A questão dos valores, por exemplo, está muito presente nas situações da vida cotidiana que envolvem uso de números ou operações. Conversando com diferentes alunos do curso, pude constatar uma certa semelhança na forma de administrar as despesas numa ida ao supermercado:

“...eu vou anotando o preço das coisas e vou anotando, mas sempre arredondando, tá, pra mim quando chegar na caixa num passar pela situação de não dar o dinheiro, né?...” (aluna 1)
“...Se uma coisa é dois reais e oitenta centavos, eu falo, é três reais. Eu falo assim...pra mim poder saber se o meu dinheiro vai dar pra mim pagar! Se uma coisa é um real e oitenta, eu falo, dois reais. Deu cinco e quarenta, eu ponho seis reais. Eu faço assim, que aí eu pago e sei que não vou passar vergonha no caixa.”(aluna 2)
“... O dinheiro que você...você ganha pouco...você vai no supermercado...se você não levar uma caneta...já...notando o que você...você vai pegando do supermercado e notando com a caneta...se você for comprar algumas coisinha...no caixa você passa vergonha! Porque você tá com pouco dinheiro, fica botando, enchendo o carrinho de...” (aluno 5)
“...porque às vez a gente pode chegar no mercado, e ir comprando...colocar aquilo no carrinho, na cesta, e a hora de chegar lá, daí o dinheiro não dá...Então já levo tudo anotadinho, vou pegando, vou colocando na cestinha e já vou...fazendo a conta.” (aluna 6)

 Esses exemplos indicam formas de organização doméstica onde a moeda circulante é o papel moeda, mas além disso são denotativos de sentimentos frente à possível situação do “passar vergonha no caixa” , sentimento este próprio de uma camada da população desvalorizada socialmente. Assim, a matemática e mais especificamente os cálculos numéricos – sejam esse feitos oralmente, por escrito, com o uso da calculadora – tem uma função  de ferramenta de adaptação frente aos impasses colocados pela vida em sociedade. O processo de arredondamento utilizado pelas alunas 1 e 2 atende à necessidade da situação, mas é visto como “coisa de dona de casa” (aluna 2), diferente dos métodos da escola, que exigem um precisão absoluta.
 As situações acima relatadas, apesar de constituirem uma pequena amostra dos dados da pesquisa etnográfica que me encontro ainda no momento realizando, já confirmam o meu pressuposto inicial de que estudar os processos de representação do número de jovens e adultos implicam num estudo de formas mais contextualizadas de uso da matemática. A etnomatemática é uma área que estuda as formas como os  diversos grupos culturais quantificam, organizam logicamente e espacialmente o seu mundo, e também como esses processos interagem com as demais formas de matematizar, como a matemática formal, por exemplo. Desse modo, meu estudo não pode prescindir de uma pesquisa de campo séria em contextos de vida diária dos alunos jovens adultos de São Carlos, sem descuidar de observações constantes na sala de aula.

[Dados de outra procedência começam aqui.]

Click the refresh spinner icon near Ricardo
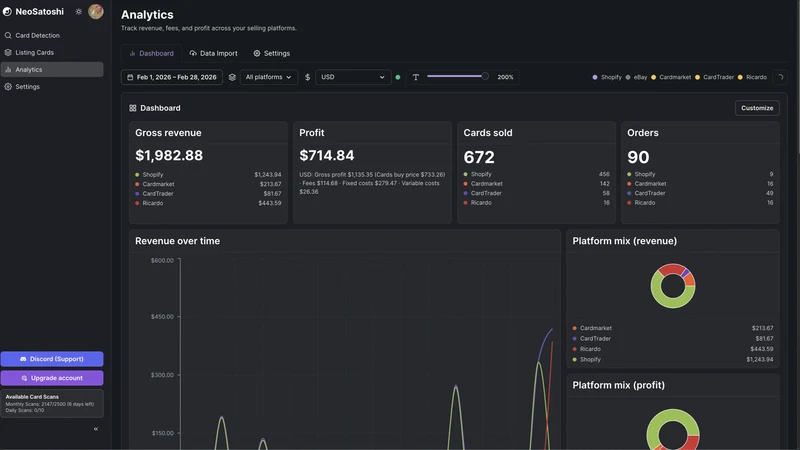This screenshot has width=800, height=450. [x=781, y=77]
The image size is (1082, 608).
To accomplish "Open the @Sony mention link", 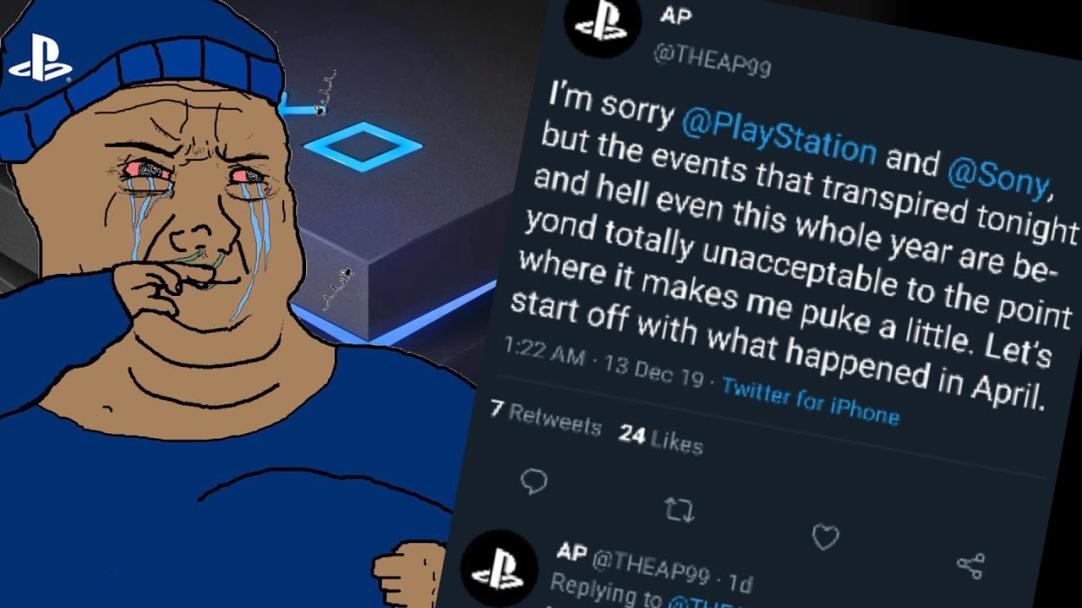I will pyautogui.click(x=999, y=175).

REFERÊNCIAS BIBLIOGRÁFICAS
Carvalho, D. L. “A educação matemática dos jovens e adultos nas séries iniciais do ensino básico” In Alfabetização e Cidadania 6, São Paulo: RAAAB, dezembro de 1997 (11-24);
D’Ambrosio, U. “Quem tem medo da Matemática?” Jornal do Brasil. Rio de Janeiro, entrevista, 10 de setembro de 2000;
D’Olne Campos, M. “Discussão Teórico-Metodológica: Aspectos Etnocientíficos”, Relatório Técnico-Científico do projeto temático FAPESP: “Homem, Saber e Natureza” , vol. I, Campinas, Aldebarã: Observatório a Olho Nu / IFCH – UNICAMP, 1995;
Fonseca, M. C. F. R. “Algumas Reflexões sobre as reminiscências da Matemática escolar de alunos jovens e adultos que retornam à escola fundamental”. Anais da 22a Reunião Anual da Anped. Caxambu, Pôster apresentado, 1999;
Freire, P. Pedagogia do Oprimido. Rio de Janeiro, Paz e Terra, 1974;
Gusmão, N. “Antropologia e educação: origens de um diálogo” In Cadernos Cedes 43, Campinas: CEDES/UNICAMP, dezembro de 1997 (8-25)
Monteiro, A. Etnomatemática: as possibilidades pedagógicas num curso de alfabetização para trabalhadores rurais assentados. Campinas, Faculdade de Educação da UNICAMP, Tese de Doutorado, 1998;
Oliveira, M. K. “Jovens e Adultos como sujeitos de conhecimento e aprendizagem” Anais da 22a Reunião Anual da Anped. Caxambu, Trabalho encomendado, 1999.